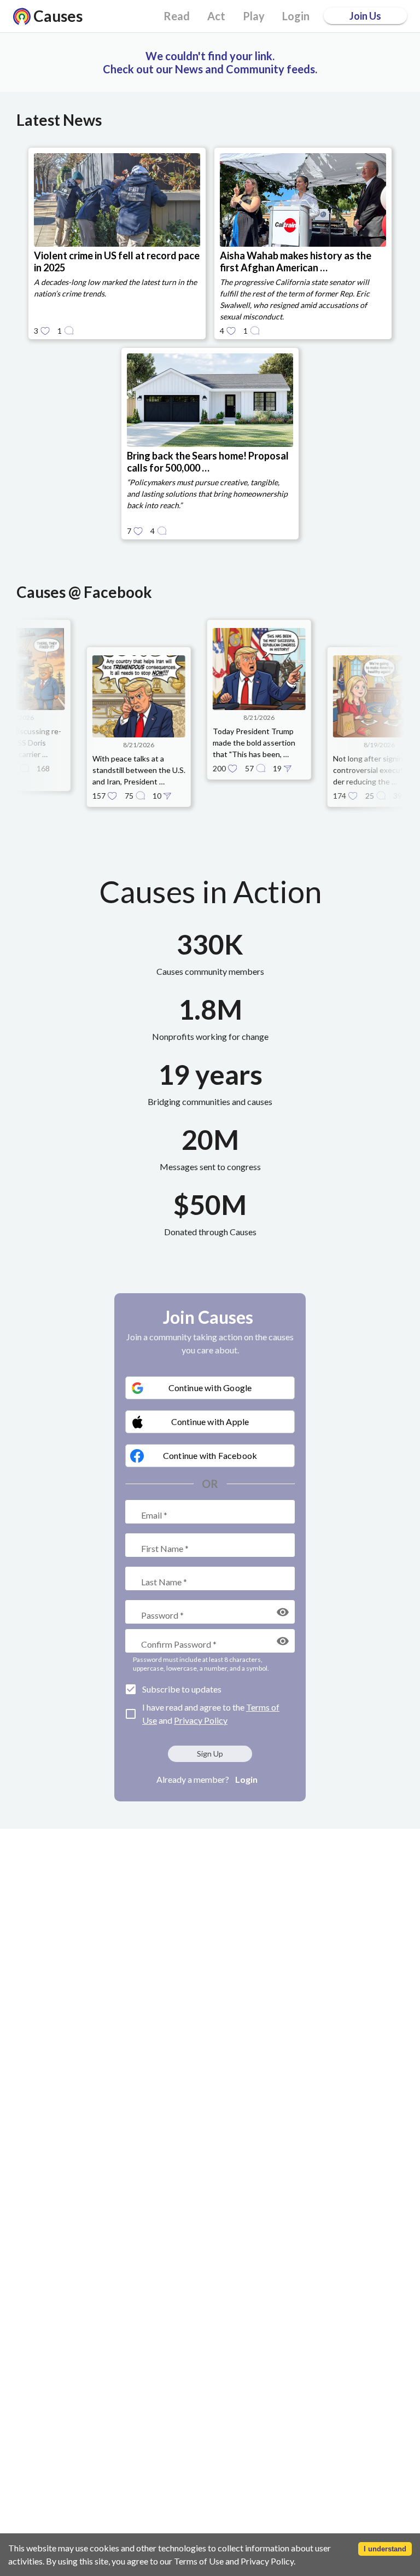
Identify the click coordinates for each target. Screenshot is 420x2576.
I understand (385, 2549)
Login (246, 1779)
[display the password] (283, 1612)
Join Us (365, 16)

▸ **WORK ITEM**
The records above need to be reproduced exactly, with all images omitted.

▸ **FINAL ANSWER**
Identify the click coordinates for each target. Screenshot is 420x2576.
I understand (385, 2549)
Login (246, 1779)
[display the password] (283, 1612)
Join Us (365, 16)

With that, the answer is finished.